Mesembrina mystacea can reach a length of 9–12 mm. These large, distinctive flies are beautifully colored in black, yellow-brown and white. They have a stout body. The long body hairs are mostly black, but they show a band of fine yellow-brown short hairs anteriorly across the thoracic dorsum and dense brown hairs on the abdomen, with white hairs at the edge. Metathorax and abdomen are shiny black. Eyes are bare. A large orange colouration is present on the base of the wings.

The species exhibits a certain sexual dimorphism. In fact the anterior yellow-brown thoracic band of hairs is much narrower in the male than in the female. Moreover, in the male the mid tibiae are curved with longer hairs, while in the females they are straight and without longe hairs.

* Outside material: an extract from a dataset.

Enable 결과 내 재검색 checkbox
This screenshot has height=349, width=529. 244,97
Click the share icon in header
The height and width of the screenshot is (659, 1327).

These flies closely mimic certain Bombus species (bumblebees) (Apidae family). They are very similar to the hoverflies Criorhina berberina and Pocota personata (Syrphidae). Superficially they also resemble the hoverfly Volucella bombylans. M. mystacea is the only bumble-bee mimic among the Mesembrina species present in western Europe.

==Biology and habitat==
Adults of Mesembrina mystacea can be found from June to September. The larvae feed on dung and dead material. In western Europe these flies are forest insects. They can be found in woodland or be grazed by cattle, in the Quercus, Fagus and Picea zones. This species belongs to insects with complete metamorphosis which involves a pupal stage.